Al día siguiente me levanté temprano, a eso de las doce, y bajé al quiosco para comprar la prensa y confirmar si lo del terremoto había sido cierto o solo se trataba de un mal sueño, como aquella vez que creí acostarme con una compañera de clase a la que no soportaba y al despertar, entre fríos sudores de pánico, respiré aliviado al verme solo en la cama aunque aquel no fuese mi piso. “"Miles de gallegos pasaron la madrugada de ayer en la calle después de un temblor de tierra que sembró el miedo y el desconcierto en toda la comunidad a las dos menos diez de la madrugada"”, escribía mi ya entonces admirado Xosé Hermida en la edición gallega de El País. “"El seísmo, de intensidad de 5,1 grados en la escala de Richter, se percibió en Portugal, Asturias, Castilla y León, Madrid e incluso en algunas provincias andaluzas"”.

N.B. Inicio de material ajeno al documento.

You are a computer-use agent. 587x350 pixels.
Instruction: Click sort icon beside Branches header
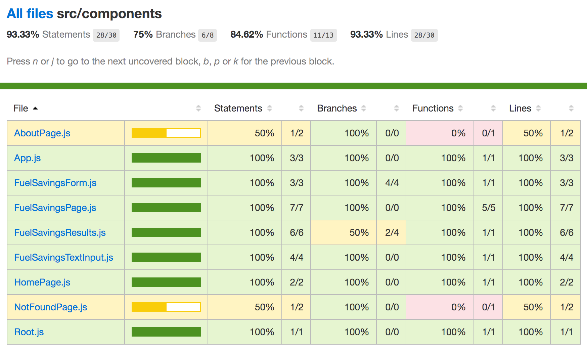[364, 108]
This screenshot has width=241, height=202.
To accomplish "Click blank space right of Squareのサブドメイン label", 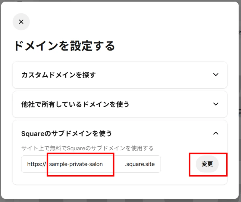I will pyautogui.click(x=160, y=133).
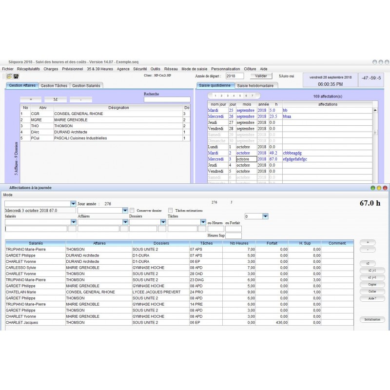This screenshot has width=390, height=390.
Task: Click the Valider button
Action: 261,76
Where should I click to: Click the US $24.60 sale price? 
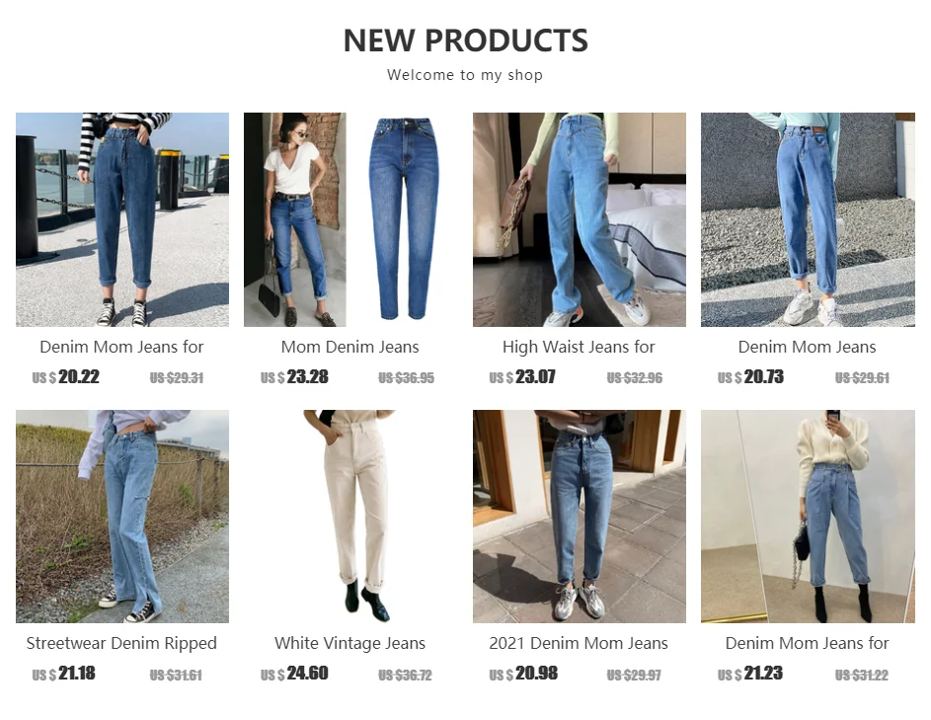(x=294, y=674)
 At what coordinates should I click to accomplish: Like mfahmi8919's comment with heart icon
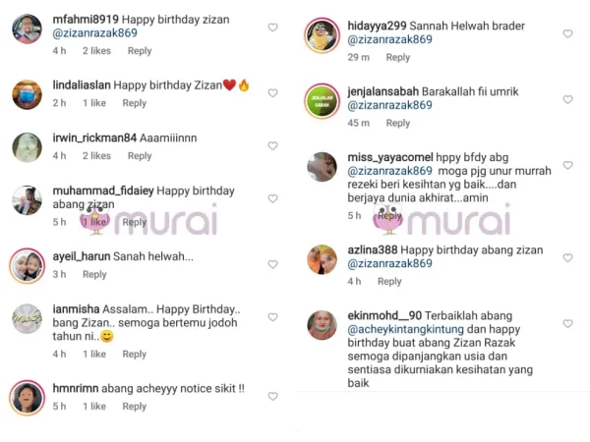272,28
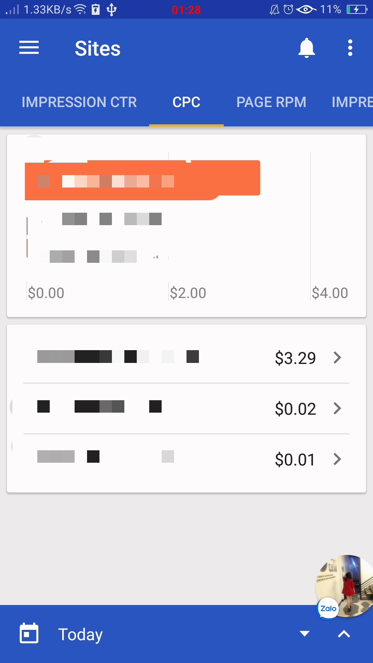Open details chevron for $0.01 site
Image resolution: width=373 pixels, height=663 pixels.
coord(337,459)
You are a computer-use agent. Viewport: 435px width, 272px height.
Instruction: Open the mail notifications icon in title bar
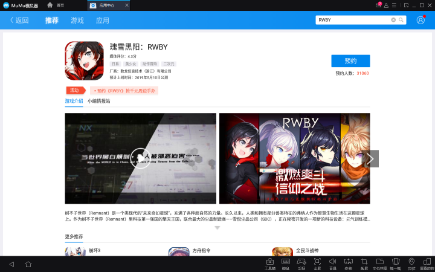(378, 5)
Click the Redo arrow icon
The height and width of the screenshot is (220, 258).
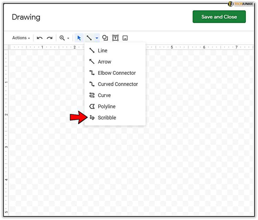tap(50, 38)
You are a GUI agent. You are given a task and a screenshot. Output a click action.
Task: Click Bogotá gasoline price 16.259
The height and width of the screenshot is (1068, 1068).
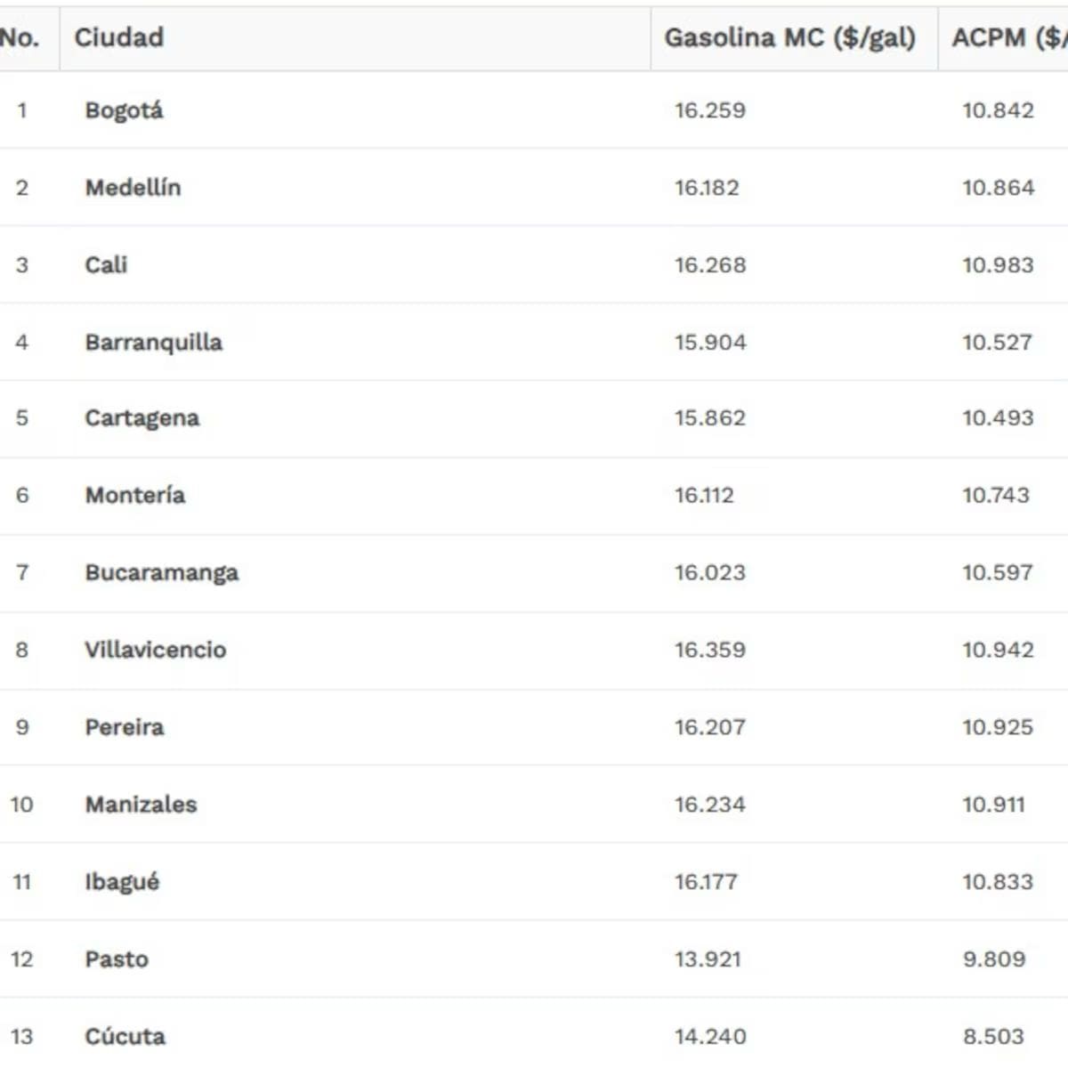[x=709, y=110]
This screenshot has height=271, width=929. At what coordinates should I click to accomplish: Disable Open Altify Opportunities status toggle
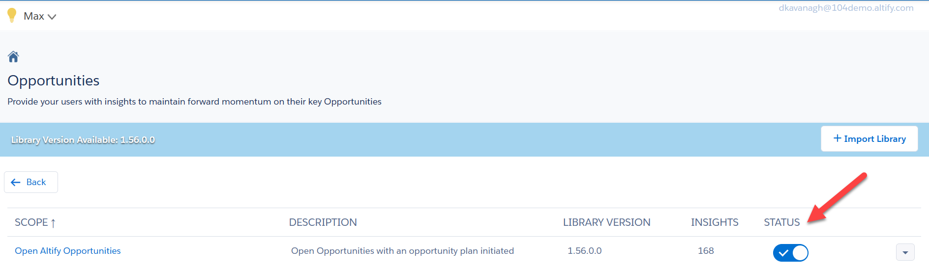click(790, 253)
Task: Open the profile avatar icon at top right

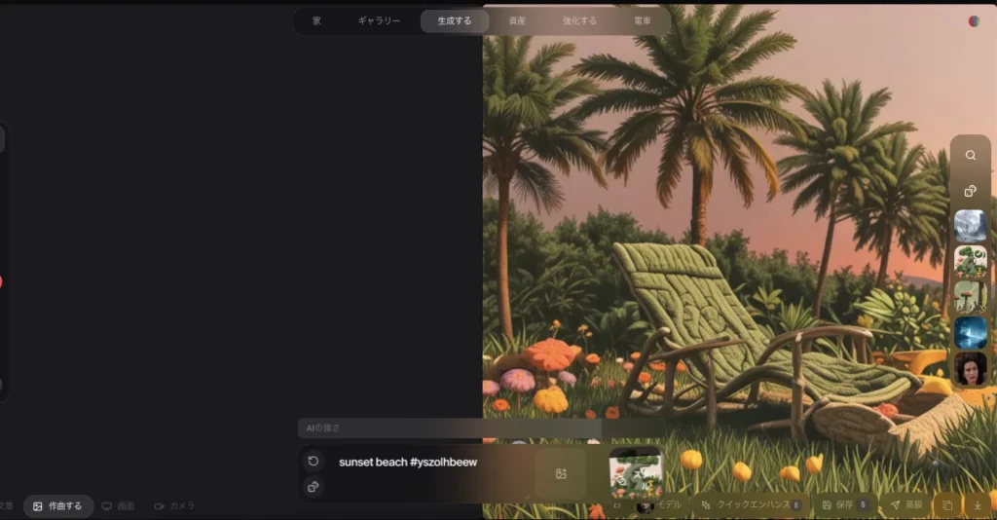Action: 974,20
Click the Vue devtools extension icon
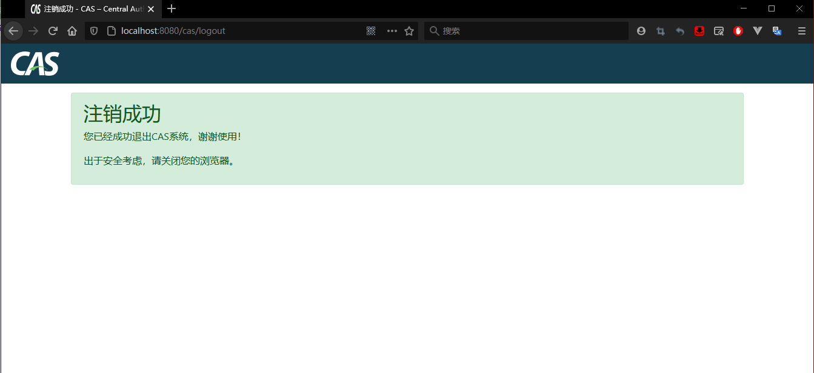The height and width of the screenshot is (373, 814). (x=758, y=31)
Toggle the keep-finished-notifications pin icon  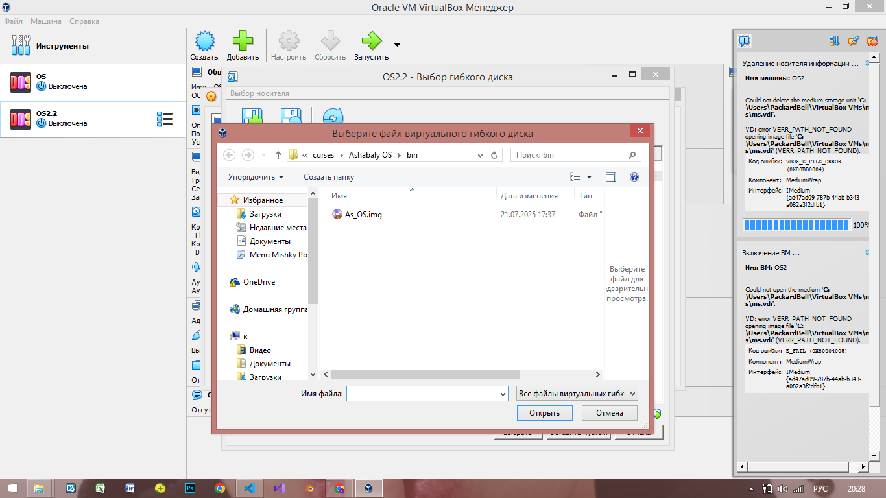(854, 42)
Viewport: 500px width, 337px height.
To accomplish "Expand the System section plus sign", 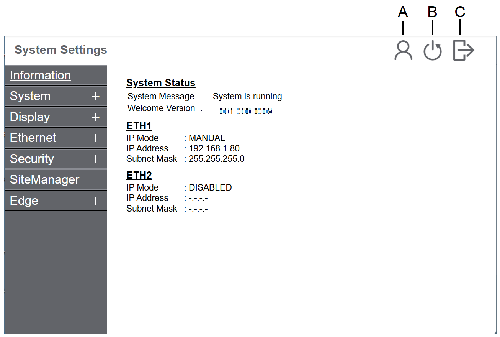I will click(x=95, y=96).
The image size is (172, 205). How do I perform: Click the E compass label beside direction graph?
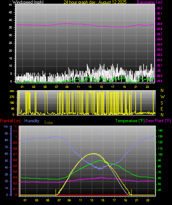162,109
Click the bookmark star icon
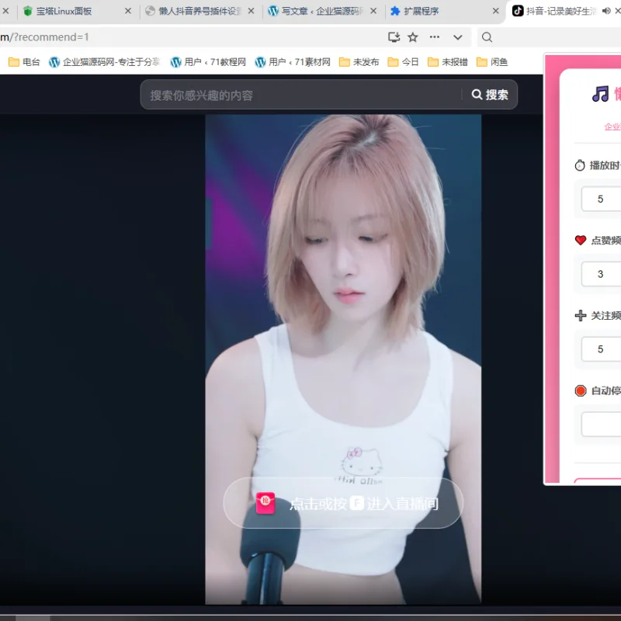The image size is (621, 621). [x=413, y=37]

Reaccioné inmediatamente a lo que estaba leyendo y presa del miedo eché a correr sin pagar siquiera el periódico, lo que al día siguiente me costó una buena reprimenda de Faustino, el quiosquero. Me encerré en el piso y me acurruqué bajo el marco de una puerta, como en las películas de catástrofes americanas, mordiéndome las uñas. Estaba tan asustado que incluso me puse a rezar y todavía hoy me recuerdo pidiéndole a dios que, por favor, arrasase Galicia entera si se le antojaba pero que se apiadara de mí, que ya me encargaría yo de llorarlos a todos y de encender velas a cuanto difunto hiciera falta. Entonces se abrió la puerta principal y apareció mi compañero de piso con los libros bajo el brazo y se me quedó mirando como si no entendiese nada. "¿Qué haces ahí sentado?", preguntó. Yo le clavé los ojos como quién contempla la necedad de un loco desde el púlpito del conocimiento y con una furia incontenible en la voz le respondí: "“¿Es que tú nunca te enteras de nada? ¡Ha habido un terremoto!"”. No recuerdo ningún otro momento de mi vida en el que haya sentido tan cercano el frío aliento de la muerte, a pesar de que todo ocurrió en diferido. Para que luego presuman por ahí cuatro fanáticos indocumentados sobre la emoción insuperable del directo o tachen como terremoto informativo el despido, también en diferido, de Luis Bárcenas.